Second, we are more willing to pass laws that are not consistent with Australia’s international obligations. Article 22(1) of the International Covenant on Civil and Political Rights says everyone has the right to freedom of association with others. No restrictions are permitted to be placed on the exercise of this right other than those necessary to protect the interests of national security, public safety, public order, public health or morals, or the rights and freedoms of others.
As one of the only two Australian jurisdictions with a Human Rights Act, the ACT should hesitate to introduce a law that conflicts with freedom of assembly and association. It is worth remembering that during the initial anti-bikie hysteria of 2009, the ACT and Victoria both refused to introduce laws that would conflict with their Human Rights Acts. Even in the absence of a national Bill of Rights, two early anti-consorting laws were struck down by the High Court as unconstitutional – those decisions were later legislated around by the States.

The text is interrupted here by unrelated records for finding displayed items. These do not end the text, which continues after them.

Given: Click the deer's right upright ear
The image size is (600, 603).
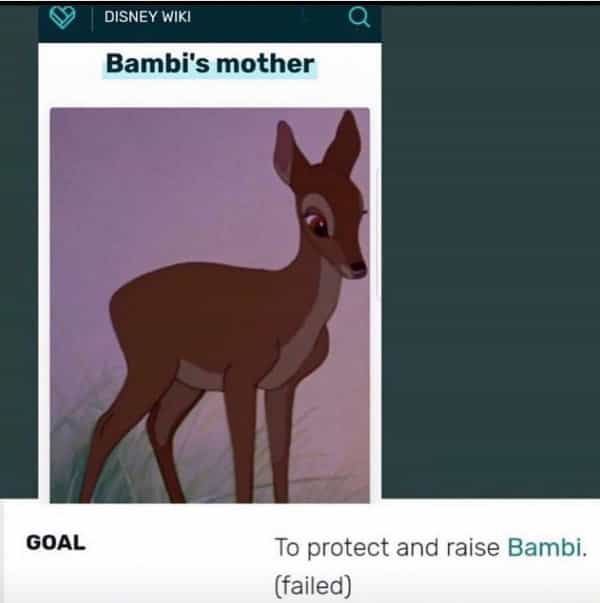Looking at the screenshot, I should [x=343, y=142].
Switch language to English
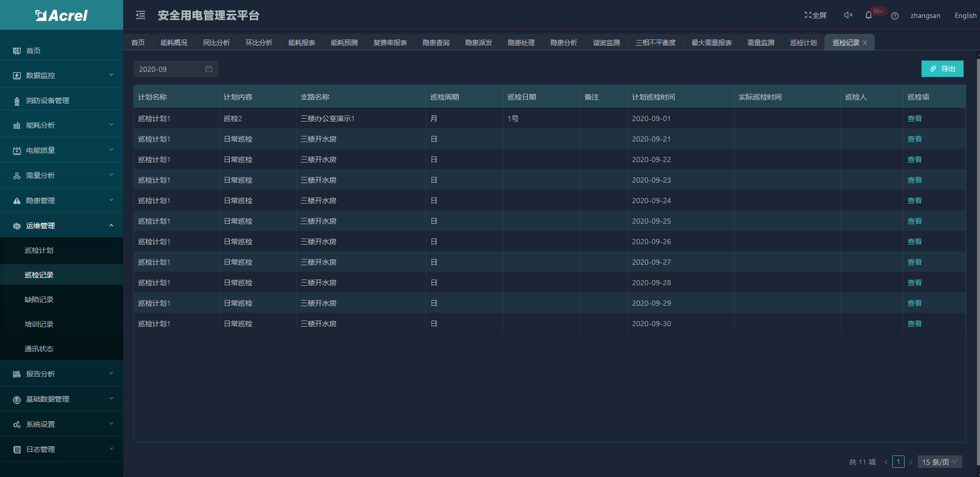The height and width of the screenshot is (477, 980). coord(965,15)
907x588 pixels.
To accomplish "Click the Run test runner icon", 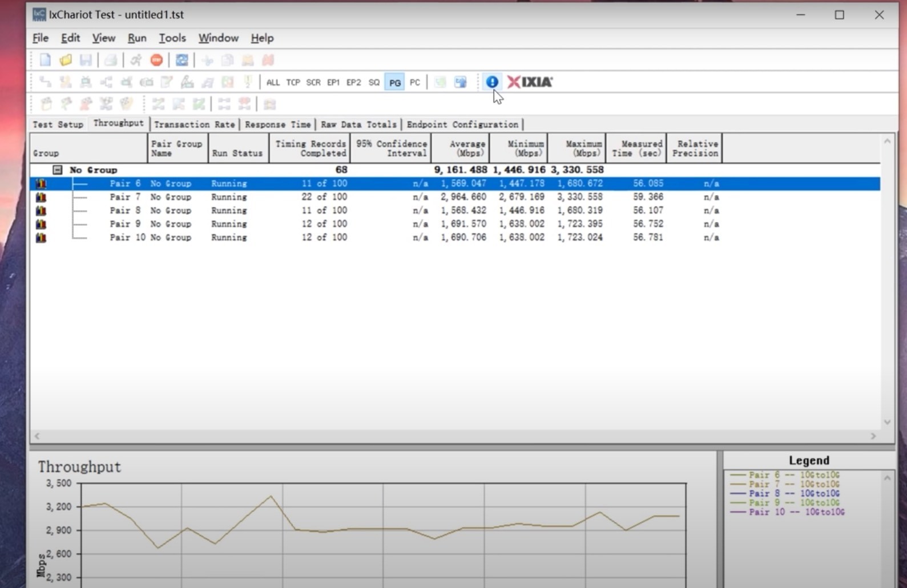I will point(136,60).
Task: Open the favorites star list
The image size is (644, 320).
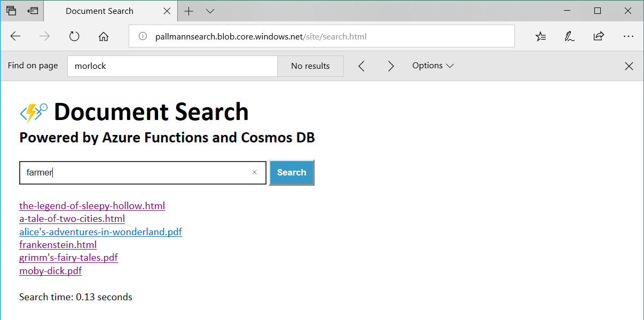Action: pos(540,36)
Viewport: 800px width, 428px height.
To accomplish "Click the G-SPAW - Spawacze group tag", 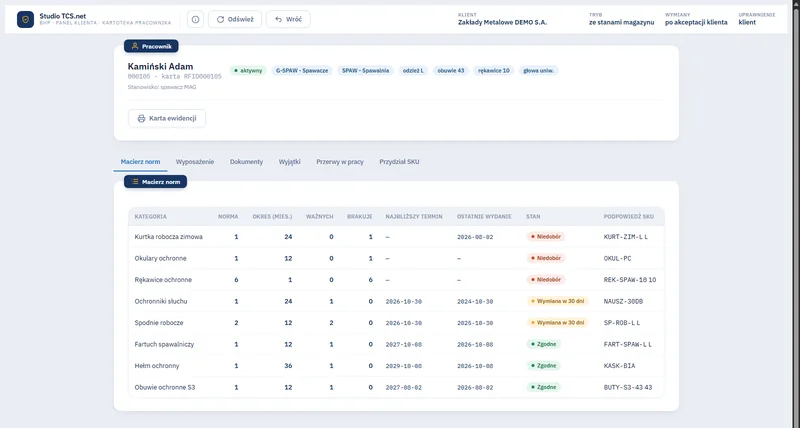I will tap(302, 71).
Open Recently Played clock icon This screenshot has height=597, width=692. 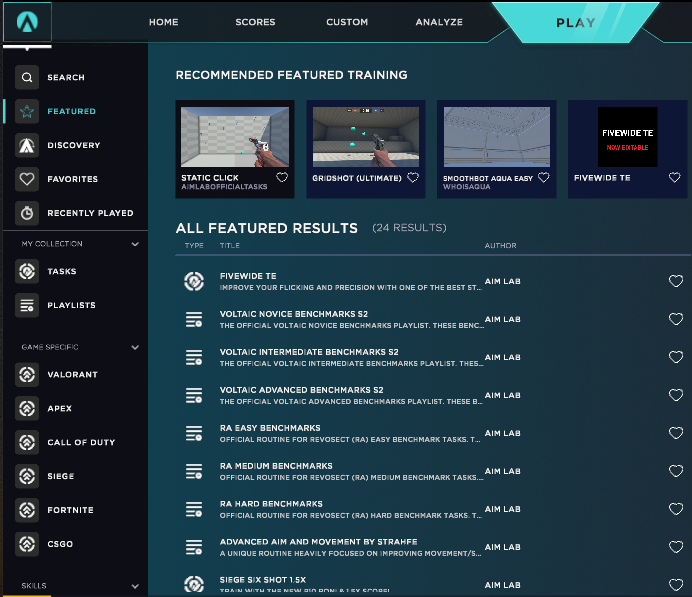click(x=28, y=213)
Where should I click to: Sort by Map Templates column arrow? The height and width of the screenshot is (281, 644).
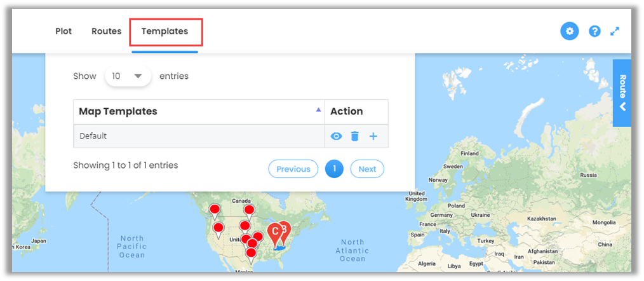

Third, relentless law-and-order campaigning, exemplified by anti-consorting laws, risks undermining efforts to rehabilitate and steer individuals away from gangs and crime. Implicit in the slogan “do the crime, do the time” is the promise that once you have served your time you should be permitted to try to move on with your life. But anti-consorting laws mean the punishment continues indefinitely.
Perverse outcomes are not hard to imagine. For instance, participating in a prisoner support group that assists ex-prisoners re-establish their lives could constitute consorting (for participants and organiser). Likewise attending Alcoholics Anonymous or a community-run drug rehab program could result in unlawful consorting.

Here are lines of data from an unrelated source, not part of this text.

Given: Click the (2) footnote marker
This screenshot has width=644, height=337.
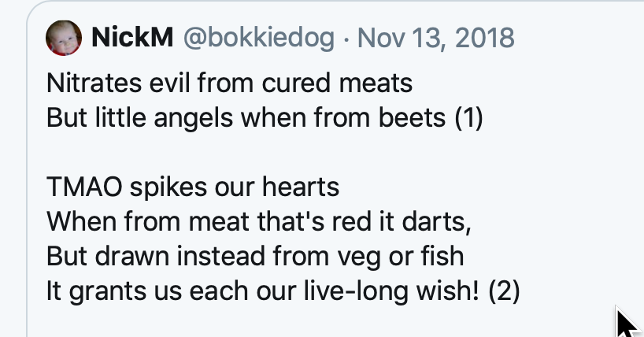Looking at the screenshot, I should point(505,291).
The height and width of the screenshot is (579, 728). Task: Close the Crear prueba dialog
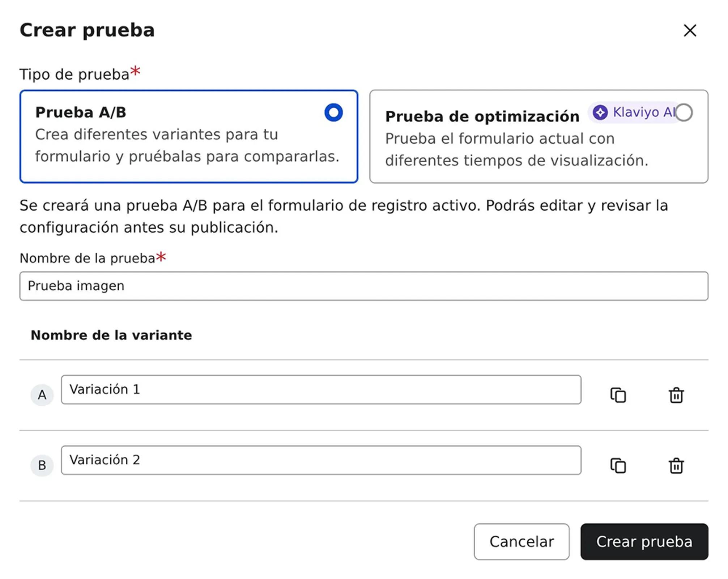[x=690, y=30]
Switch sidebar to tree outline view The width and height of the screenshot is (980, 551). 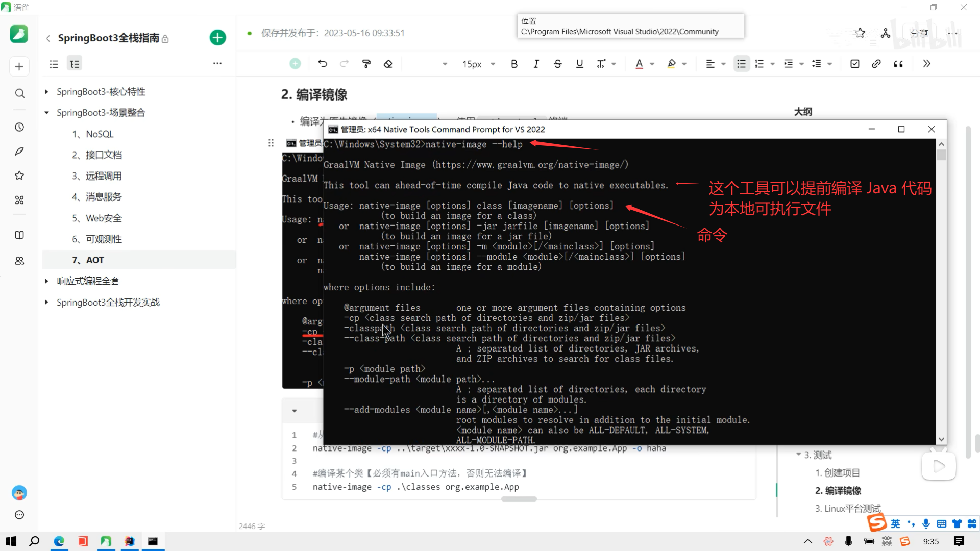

Fourth, the push to copy other States’ anti-consorting laws reveals a disinterest in evidence-based law-making. When the Council of Australian Governments moved to introduce nation-wide anti-bikie laws in 2009, the federal Government agreed to ‘prevent consorting…to the extent practical and effective’. It is telling that no financial resources have been provided to the Australian Institute of Criminology to undertake a study into the cost/benefit of anti-consorting laws introduced since 2009. Before replicating the laws in the ACT, perhaps the ACT Attorney-General should commission a study into their effectiveness.

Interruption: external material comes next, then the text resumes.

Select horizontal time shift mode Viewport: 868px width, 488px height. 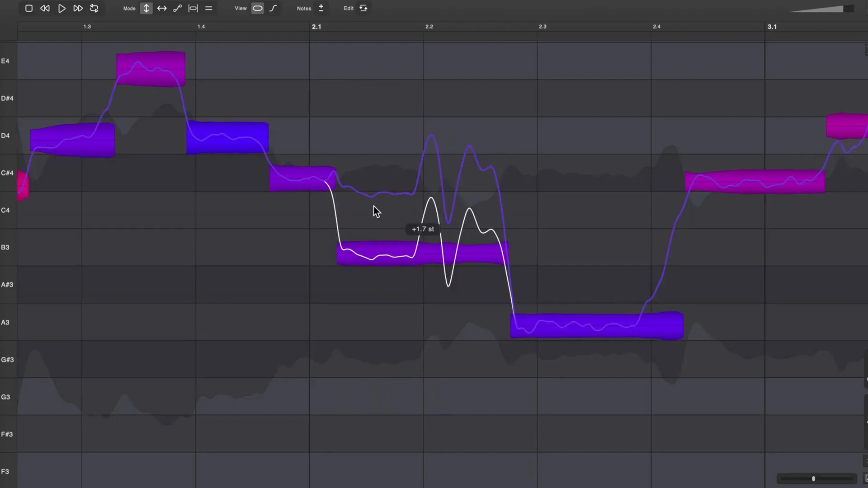(x=162, y=8)
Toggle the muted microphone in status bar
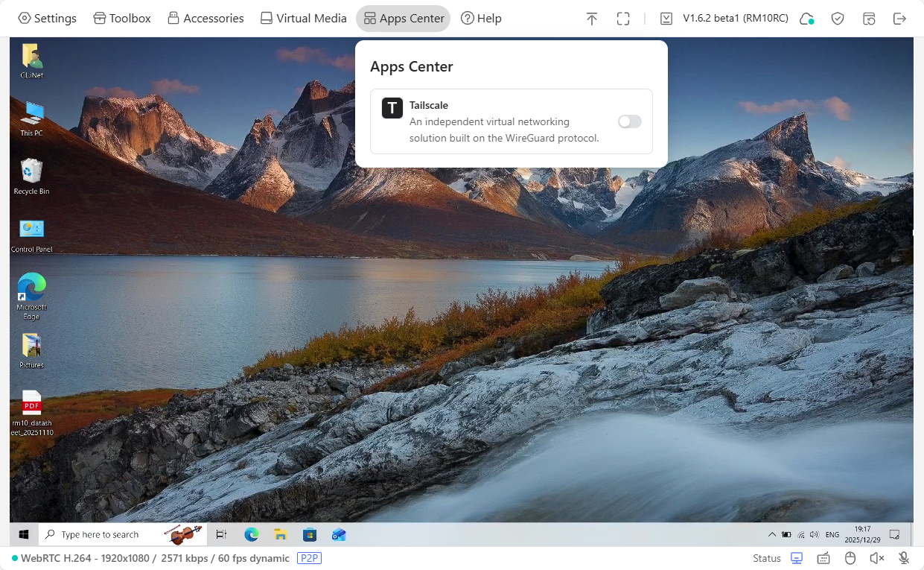Viewport: 924px width, 570px height. [904, 558]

No doubt police will argue that anti-consorting laws will make their jobs easier; and there is probably some truth to this. However, in a free society there are many legitimate rules that hinder the work of police – the presumption of innocence, warrant requirements, the prohibition on arrest without due cause, an independent judiciary and the requirement to prove criminal intent beyond a reasonable doubt. Anti-consorting laws undermine both the presumption of innocence by introducing guilt-by-association and the requirement to prove criminal intent.
Finally, there are other options to control a person’s behaviour without resorting to anti-consorting laws. Bail and parole conditions balance the rights of the individual with the State’s interest in preventing crime and ensuring an offender is brought to trial. Aiding, abetting and conspiracy offences allow police to charge the instigators and ring-leaders of gangs. Good behaviour bonds can be used to control behaviour as an alternative to full-time custody.
Anti-consorting laws have a history dating nearly back to Magna Carta 800 years ago. While we can learn a lot from history, it’s time to look to the evidence and contemporary concepts of justice in the community’s fight against organised crime. This fight will not be won by endlessly eroding the rights of citizens to the benefit of law enforcement.
* Tim Vines is Vice-President of Civil Liberties Australia, and a lawyer working for the government in Canberra.